Define iid random variables $L_1, L_2, ...$ s.t. $L_i = 1_{A_i^C}$

$L_i \sim Bernoulli(1-p)$ where $1-p: = P(L_i = 1) = P(A_i^C)$

Observe that:

  1. $B := B_1 + ... + B_{100} \sim Binomial(100,p)$

  2. $L := L_1 + ... + L_{100} \sim Binomial(100,1-p)$

  3. $X_i = B_i - L_i$

  4. $X := X_1 + ... + X_{100} = (B_1 + ... + B_{100}) - (L_1 + ... + L_{100}) = B - L$

  5. $(X_i = 1) = (B_i = 1) = (L_i = 0) = (B_i = 1, L_i = 0)$

  6. $(X_i = -1) = (B_i = 0) = (L_i = 1) = (B_i = 0, L_i = 1)$

Now, let A be the area of success. Define iid random variables $Y_1, Y_2, ...$ with pdf $f_{Y_i}(y_i) = \varphi(y_i)$. Then, we have

$$p = P(y_i \in A) = \int_A f_{Y_i}(y_i) dy_i$$

Finally, we have (assuming I am using wolfram alpha right)

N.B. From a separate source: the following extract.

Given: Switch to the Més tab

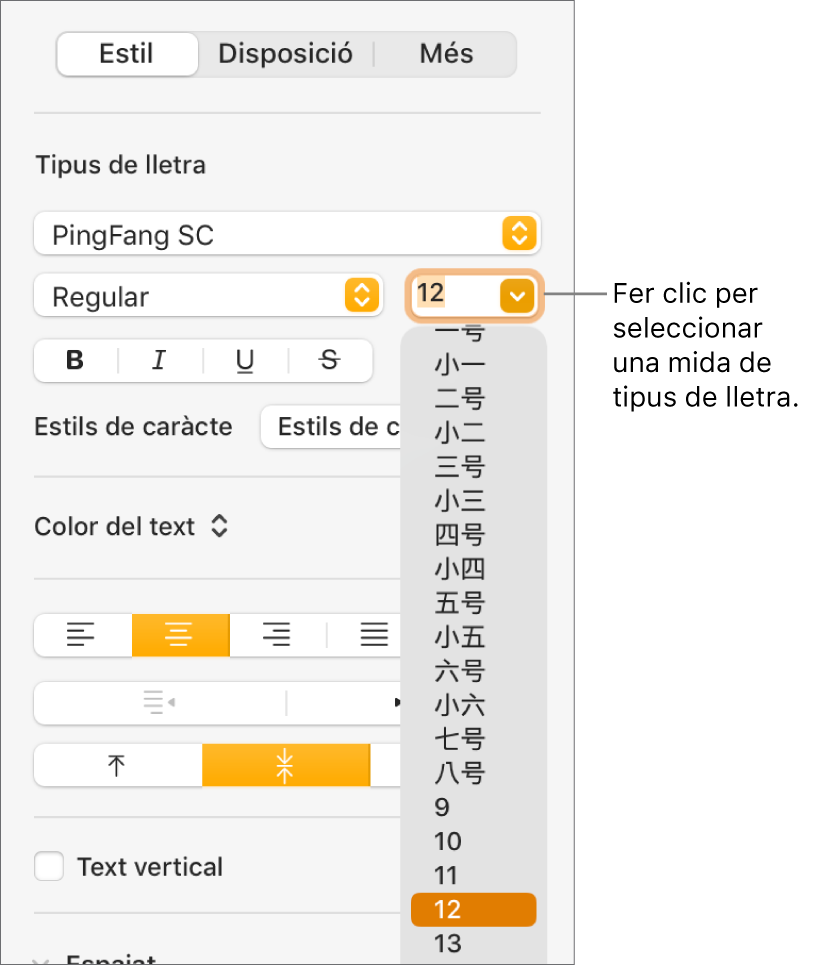Looking at the screenshot, I should (446, 54).
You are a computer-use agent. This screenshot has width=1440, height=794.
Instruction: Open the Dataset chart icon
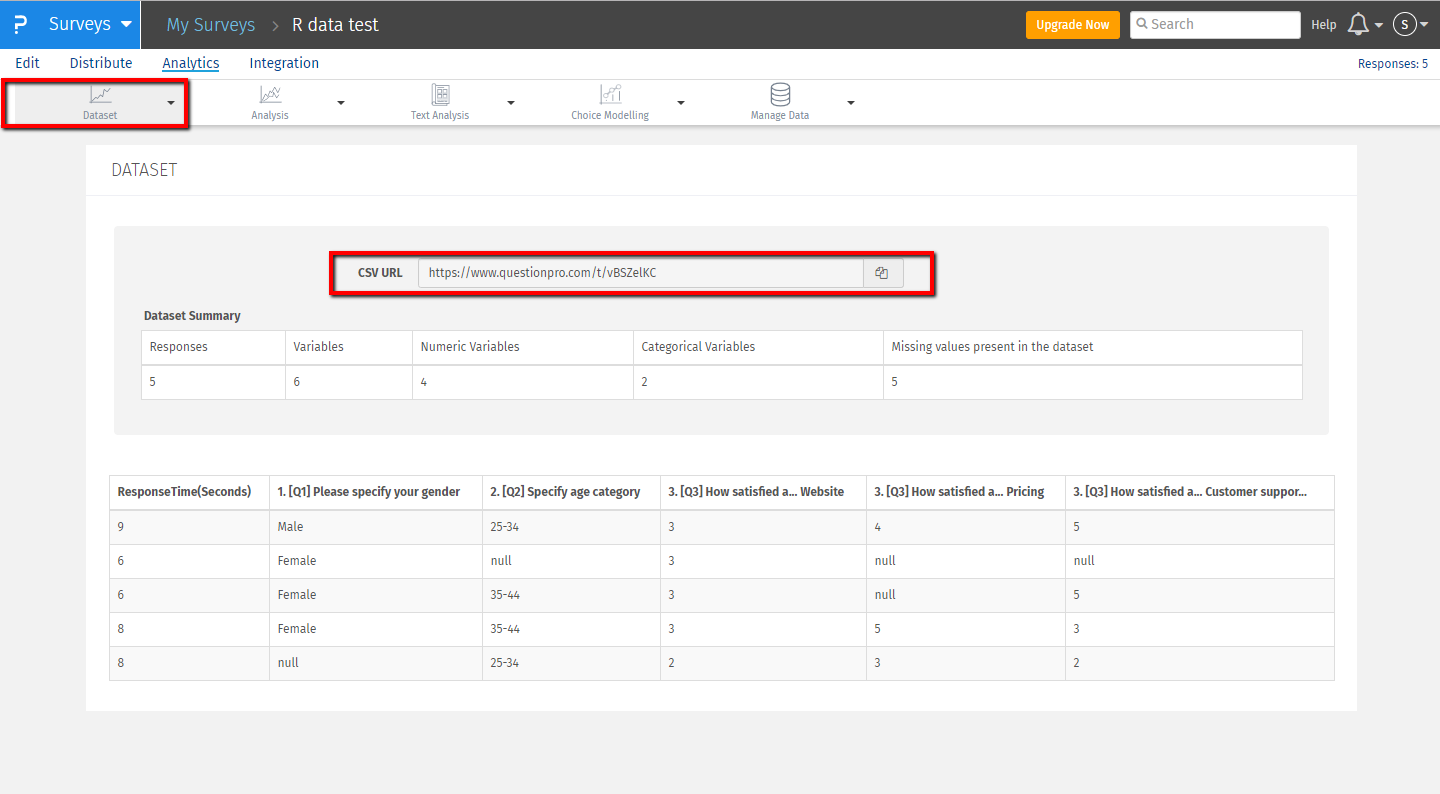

$$P(X \le 55) = P(B - L \le 55) = \sum_{b=55}^{100} \ \sum_{l=b-55}^{100} f_{B,L}(b,l)$$

where $f_{B,L}(b,l)$ is the joint distribution of $B$ and $L$


CLT allows you to approximate the probability:

$$\because \lim P(a_1 \le \frac{\frac{X_1 + ... + X_{n}}{n} - \mu}{\sigma/\sqrt{n}} \le a_2) = \int_{a_1}^{a_2} f_Z(z) dz$$

where $Z$ is standard normal, $a_1, a_2 \in \mathbb R$, $X_i$'s are iid, $\mu = E[X_i], \sigma = Var[X_i]$

and $\because$ the $B_i - L_i$'s are independent (I think),

we have:

$$P(0 \le X_1 + ... + X_{100} \le 55)$$

$$ = P(\frac{\frac{0}{100} - \mu}{1} \le \frac{\frac{X_1 + ... + X_{100}}{100} - \mu}{1} \le \frac{\frac{55}{100} - \mu}{1})$$

$$\approx \int_{\frac{\frac{0}{100} - \mu}{1}}^{\frac{\frac{55}{100} - \mu}{1}} f_Z(z) dz = N(\frac{\frac{55}{100} - \mu}{1}) - N(\frac{\frac{0}{100} - \mu}{1})$$

where $N(\cdot)$ denotes standard normal cdf.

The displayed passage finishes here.